On the 5th October 2011 I attended a workshop on ’emerging bibliographic tools’ organised by JISC. The idea of the workshop was to bring together a small group of people with experience of a wide variety of tools used to transform, publish, and otherwise manipulate bibliographic data.
The day kicked off (after introductions) with simply capturing the whole range of activity, formats and tools that the attendees through were relevant to exploiting bibliographic data. The nature of this session made it rather a whistlestop tour of technology and terminology, including:
- Linked Data and RDF
- NoSQL and related tools such as CouchDb, MongoDb (document stores) and Redis (a key-value store)

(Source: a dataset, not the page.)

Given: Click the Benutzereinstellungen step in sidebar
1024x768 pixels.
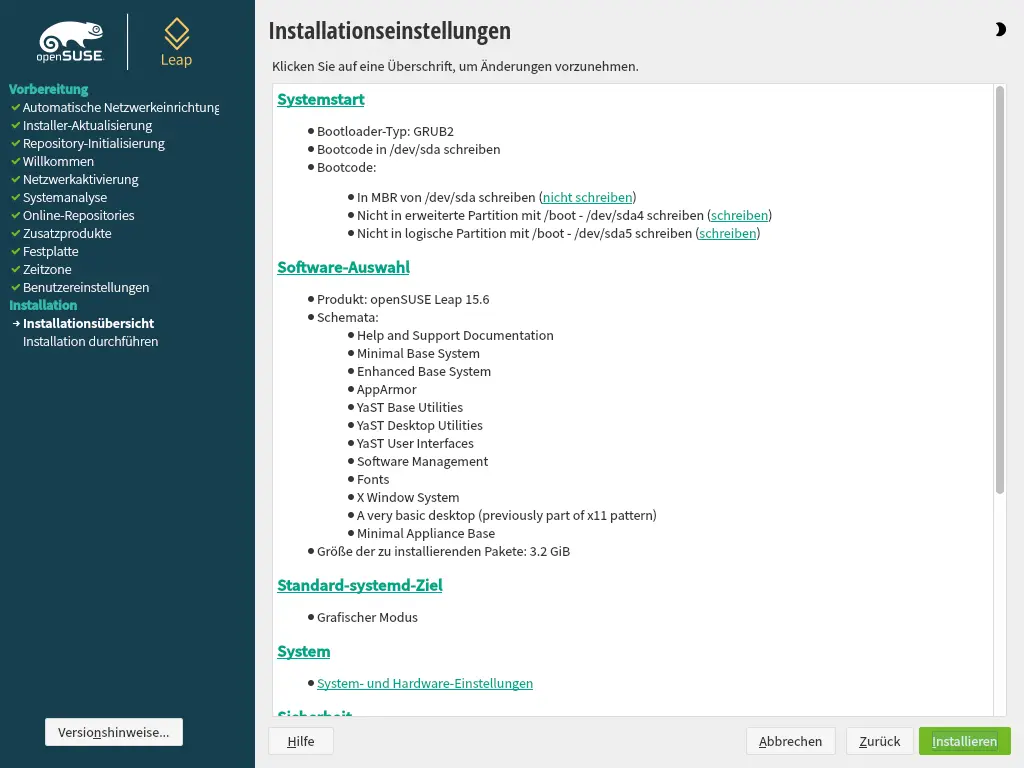Looking at the screenshot, I should (x=86, y=288).
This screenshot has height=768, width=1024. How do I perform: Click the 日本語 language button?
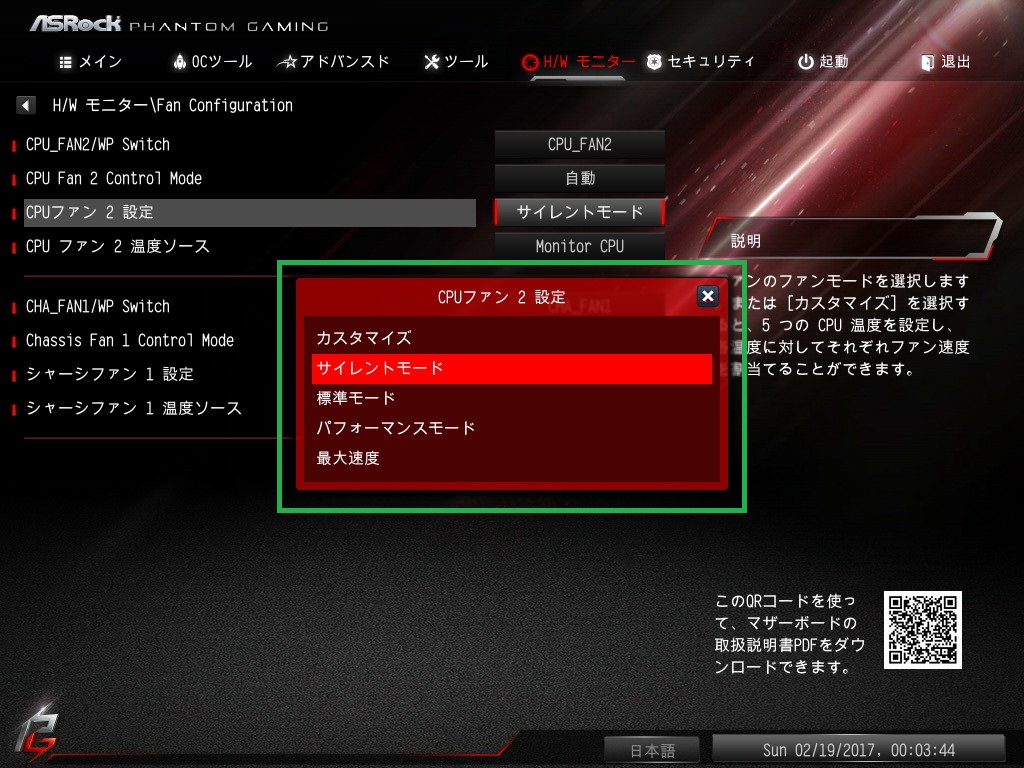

- Big data (defined as ‘data bigger than your used to handling’) and Hadoop/MapReduce
- Identifiers – the challenges of finding and exploiting appropriate ones such as DOI, ISBN, AuthorClaim and ORCID
- Automatic metadata creation from full text resources
- Visualisation tools – from Google Charts to R
- Ontologies and representations – from MARC to BibJSON to RIS to BibTeX to Bibliographic Ontology to Schema.org
- ‘Data reconciliation’ tools such as Google Refine and the Stanford Data Wrangler
- Indexing technologies; Solr/Lucene, SolrMARC, Sphinx
- Code libraries for MARC: PyMARC, ruby-marc, MARC::Record, MARC4J
- Spidering/Web crawling technology: CrystalEye, PubCrawler, nutch
- … and more
However, there was also time to discuss some aspects in more detail, going beyond just the tech, and starting to talk about the skills required to manipulate bibliographic data, and potential developments that might support those working with data, such as identifier lookups, visualisations, and data transformation services.
After lunch we picked up on these latter points looking for the opportunities, challenges and gaps that existed. The morning discussion had highlighted the incredible range of relevant technologies, and one of the challenges identified in the afternoon was keeping on top of existing and new initiatives, with the use of mentoring and online community support, identified as opportunities.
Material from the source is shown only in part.